▶ Records for this exercise:
▬▬▬
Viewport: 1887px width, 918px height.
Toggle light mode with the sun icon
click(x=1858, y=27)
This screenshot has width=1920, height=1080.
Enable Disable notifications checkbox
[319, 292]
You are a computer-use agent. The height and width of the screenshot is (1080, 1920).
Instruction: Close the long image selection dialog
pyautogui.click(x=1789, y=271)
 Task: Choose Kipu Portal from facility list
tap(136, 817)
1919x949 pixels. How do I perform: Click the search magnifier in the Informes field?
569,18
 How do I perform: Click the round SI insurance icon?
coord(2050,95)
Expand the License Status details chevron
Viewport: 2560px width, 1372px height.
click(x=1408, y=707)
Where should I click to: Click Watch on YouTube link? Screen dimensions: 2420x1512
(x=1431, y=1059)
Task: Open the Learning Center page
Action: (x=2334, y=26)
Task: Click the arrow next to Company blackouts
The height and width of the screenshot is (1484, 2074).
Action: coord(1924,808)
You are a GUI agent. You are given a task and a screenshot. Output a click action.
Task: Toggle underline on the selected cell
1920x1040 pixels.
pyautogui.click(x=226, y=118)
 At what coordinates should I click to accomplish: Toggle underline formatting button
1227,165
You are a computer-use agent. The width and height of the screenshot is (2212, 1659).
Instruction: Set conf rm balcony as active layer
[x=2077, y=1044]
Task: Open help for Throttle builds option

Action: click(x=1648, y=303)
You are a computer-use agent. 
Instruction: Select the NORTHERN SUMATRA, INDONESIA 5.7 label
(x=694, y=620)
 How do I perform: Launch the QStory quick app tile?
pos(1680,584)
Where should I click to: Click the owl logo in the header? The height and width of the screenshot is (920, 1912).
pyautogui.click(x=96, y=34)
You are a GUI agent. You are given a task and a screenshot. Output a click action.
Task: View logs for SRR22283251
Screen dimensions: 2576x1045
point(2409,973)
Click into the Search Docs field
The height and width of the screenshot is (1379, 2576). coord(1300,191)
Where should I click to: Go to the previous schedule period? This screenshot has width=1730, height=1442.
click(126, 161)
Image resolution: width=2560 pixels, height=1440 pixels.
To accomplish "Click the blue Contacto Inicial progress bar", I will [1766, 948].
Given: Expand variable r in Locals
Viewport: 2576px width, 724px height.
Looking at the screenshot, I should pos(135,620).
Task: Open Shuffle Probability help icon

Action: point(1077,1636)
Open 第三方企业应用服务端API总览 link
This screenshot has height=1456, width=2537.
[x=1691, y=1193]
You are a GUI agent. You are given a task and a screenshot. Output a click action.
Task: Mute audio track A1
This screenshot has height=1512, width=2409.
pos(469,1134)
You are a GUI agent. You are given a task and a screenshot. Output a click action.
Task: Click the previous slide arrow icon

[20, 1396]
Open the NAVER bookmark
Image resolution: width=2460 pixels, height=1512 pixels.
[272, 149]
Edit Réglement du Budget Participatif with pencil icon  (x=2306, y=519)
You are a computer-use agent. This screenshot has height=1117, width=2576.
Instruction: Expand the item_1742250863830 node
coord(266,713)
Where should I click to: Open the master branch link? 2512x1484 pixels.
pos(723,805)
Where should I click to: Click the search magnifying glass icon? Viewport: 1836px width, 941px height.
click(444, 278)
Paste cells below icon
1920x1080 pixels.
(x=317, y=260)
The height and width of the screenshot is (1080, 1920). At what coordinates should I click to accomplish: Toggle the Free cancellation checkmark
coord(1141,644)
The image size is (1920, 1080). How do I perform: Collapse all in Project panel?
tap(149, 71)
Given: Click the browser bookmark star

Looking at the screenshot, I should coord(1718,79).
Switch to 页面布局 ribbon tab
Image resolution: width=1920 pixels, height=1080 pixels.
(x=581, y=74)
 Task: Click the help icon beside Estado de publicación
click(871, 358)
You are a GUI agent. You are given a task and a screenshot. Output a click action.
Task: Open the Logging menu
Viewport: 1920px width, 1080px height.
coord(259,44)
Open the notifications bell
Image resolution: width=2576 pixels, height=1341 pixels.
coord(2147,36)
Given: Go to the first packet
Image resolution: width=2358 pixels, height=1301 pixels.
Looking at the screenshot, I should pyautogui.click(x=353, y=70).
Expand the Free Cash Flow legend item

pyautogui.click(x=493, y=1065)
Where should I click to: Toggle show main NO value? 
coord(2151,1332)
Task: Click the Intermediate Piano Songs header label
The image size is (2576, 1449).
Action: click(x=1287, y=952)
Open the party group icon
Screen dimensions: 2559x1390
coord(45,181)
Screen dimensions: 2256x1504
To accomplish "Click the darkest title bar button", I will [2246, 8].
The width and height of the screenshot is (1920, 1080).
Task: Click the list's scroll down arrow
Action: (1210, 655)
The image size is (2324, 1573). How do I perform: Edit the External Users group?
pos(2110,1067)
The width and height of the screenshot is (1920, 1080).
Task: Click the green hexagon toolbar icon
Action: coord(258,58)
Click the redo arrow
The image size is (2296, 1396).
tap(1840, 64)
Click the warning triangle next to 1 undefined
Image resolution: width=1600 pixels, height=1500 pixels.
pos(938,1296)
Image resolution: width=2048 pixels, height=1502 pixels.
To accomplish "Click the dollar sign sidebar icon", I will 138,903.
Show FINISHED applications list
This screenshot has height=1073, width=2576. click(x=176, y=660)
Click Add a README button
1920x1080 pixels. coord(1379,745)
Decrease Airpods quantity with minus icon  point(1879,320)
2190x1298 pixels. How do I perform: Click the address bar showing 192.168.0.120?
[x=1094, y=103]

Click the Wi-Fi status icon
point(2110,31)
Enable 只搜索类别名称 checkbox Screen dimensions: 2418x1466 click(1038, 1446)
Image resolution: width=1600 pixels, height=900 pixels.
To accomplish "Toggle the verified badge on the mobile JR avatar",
▬▬▬
▶ Your task: The full listing has to be duplicated exactly.

▶ Response area:
Viewport: 1887px width, 918px height.
Toggle light mode with the sun icon
click(x=1858, y=27)
This screenshot has width=1920, height=1080.
Enable Disable notifications checkbox
[319, 292]
You are a computer-use agent. The height and width of the screenshot is (1080, 1920).
Instruction: Close the long image selection dialog
pyautogui.click(x=1789, y=271)
 Task: Choose Kipu Portal from facility list
tap(136, 817)
1919x949 pixels. How do I perform: Click the search magnifier in the Informes field?
569,18
 How do I perform: Click the round SI insurance icon?
coord(2050,95)
Expand the License Status details chevron
Viewport: 2560px width, 1372px height.
click(x=1408, y=707)
Where should I click to: Click Watch on YouTube link? Screen dimensions: 2420x1512
(x=1431, y=1059)
Task: Open the Learning Center page
Action: (x=2334, y=26)
Task: Click the arrow next to Company blackouts
The height and width of the screenshot is (1484, 2074).
Action: coord(1924,808)
You are a GUI agent. You are given a task and a screenshot. Output a click action.
Task: Toggle underline on the selected cell
1920x1040 pixels.
pyautogui.click(x=226, y=118)
 At what coordinates should I click to accomplish: Toggle underline formatting button
1227,165
You are a computer-use agent. The width and height of the screenshot is (2212, 1659).
Instruction: Set conf rm balcony as active layer
[x=2077, y=1044]
Task: Open help for Throttle builds option

Action: click(x=1648, y=303)
You are a computer-use agent. 
Instruction: Select the NORTHERN SUMATRA, INDONESIA 5.7 label
(x=694, y=620)
 How do I perform: Launch the QStory quick app tile?
pos(1680,584)
Where should I click to: Click the owl logo in the header? The height and width of the screenshot is (920, 1912).
pyautogui.click(x=96, y=34)
You are a GUI agent. You are given a task and a screenshot. Output a click action.
Task: View logs for SRR22283251
Screen dimensions: 2576x1045
point(2409,973)
Click into the Search Docs field
The height and width of the screenshot is (1379, 2576). coord(1300,191)
Where should I click to: Go to the previous schedule period? This screenshot has width=1730, height=1442.
click(126, 161)
Image resolution: width=2560 pixels, height=1440 pixels.
To accomplish "Click the blue Contacto Inicial progress bar", I will [1766, 948].
Given: Expand variable r in Locals
Viewport: 2576px width, 724px height.
Looking at the screenshot, I should pos(135,620).
Task: Open Shuffle Probability help icon

Action: point(1077,1636)
Open 第三方企业应用服务端API总览 link
This screenshot has height=1456, width=2537.
[x=1691, y=1193]
You are a GUI agent. You are given a task and a screenshot. Output a click action.
Task: Mute audio track A1
This screenshot has height=1512, width=2409.
pos(469,1134)
You are a GUI agent. You are given a task and a screenshot. Output a click action.
Task: Click the previous slide arrow icon

[20, 1396]
Open the NAVER bookmark
Image resolution: width=2460 pixels, height=1512 pixels.
[272, 149]
Edit Réglement du Budget Participatif with pencil icon  (x=2306, y=519)
You are a computer-use agent. This screenshot has height=1117, width=2576.
Instruction: Expand the item_1742250863830 node
coord(266,713)
Where should I click to: Open the master branch link? 2512x1484 pixels.
pos(723,805)
Where should I click to: Click the search magnifying glass icon? Viewport: 1836px width, 941px height.
click(444, 278)
Paste cells below icon
1920x1080 pixels.
(x=317, y=260)
The height and width of the screenshot is (1080, 1920). At what coordinates should I click to accomplish: Toggle the Free cancellation checkmark
coord(1141,644)
The image size is (1920, 1080). How do I perform: Collapse all in Project panel?
tap(149, 71)
Given: Click the browser bookmark star

Looking at the screenshot, I should coord(1718,79).
Switch to 页面布局 ribbon tab
Image resolution: width=1920 pixels, height=1080 pixels.
(x=581, y=74)
 Task: Click the help icon beside Estado de publicación
click(871, 358)
You are a GUI agent. You are given a task and a screenshot. Output a click action.
Task: Open the Logging menu
Viewport: 1920px width, 1080px height.
coord(259,44)
Open the notifications bell
Image resolution: width=2576 pixels, height=1341 pixels.
coord(2147,36)
Given: Go to the first packet
Image resolution: width=2358 pixels, height=1301 pixels.
Looking at the screenshot, I should pyautogui.click(x=353, y=70).
Expand the Free Cash Flow legend item

pyautogui.click(x=493, y=1065)
Where should I click to: Toggle show main NO value? 
coord(2151,1332)
Task: Click the Intermediate Piano Songs header label
The image size is (2576, 1449).
Action: click(x=1287, y=952)
Open the party group icon
Screen dimensions: 2559x1390
coord(45,181)
Screen dimensions: 2256x1504
To accomplish "Click the darkest title bar button", I will [2246, 8].
The width and height of the screenshot is (1920, 1080).
Task: Click the list's scroll down arrow
Action: (1210, 655)
The image size is (2324, 1573). How do I perform: Edit the External Users group?
pos(2110,1067)
The width and height of the screenshot is (1920, 1080).
Task: Click the green hexagon toolbar icon
Action: coord(258,58)
Click the redo arrow
The image size is (2296, 1396).
tap(1840, 64)
Click the warning triangle next to 1 undefined
Image resolution: width=1600 pixels, height=1500 pixels.
pos(938,1296)
Image resolution: width=2048 pixels, height=1502 pixels.
To accomplish "Click the dollar sign sidebar icon", I will 138,903.
Show FINISHED applications list
This screenshot has height=1073, width=2576. click(x=176, y=660)
Click Add a README button
1920x1080 pixels. coord(1379,745)
Decrease Airpods quantity with minus icon  point(1879,320)
2190x1298 pixels. How do I perform: Click the address bar showing 192.168.0.120?
[x=1094, y=103]

Click the Wi-Fi status icon
point(2110,31)
Enable 只搜索类别名称 checkbox Screen dimensions: 2418x1466 click(1038, 1446)
Image resolution: width=1600 pixels, height=900 pixels.
To accomplish "Toggle the verified badge on the mobile JR avatar",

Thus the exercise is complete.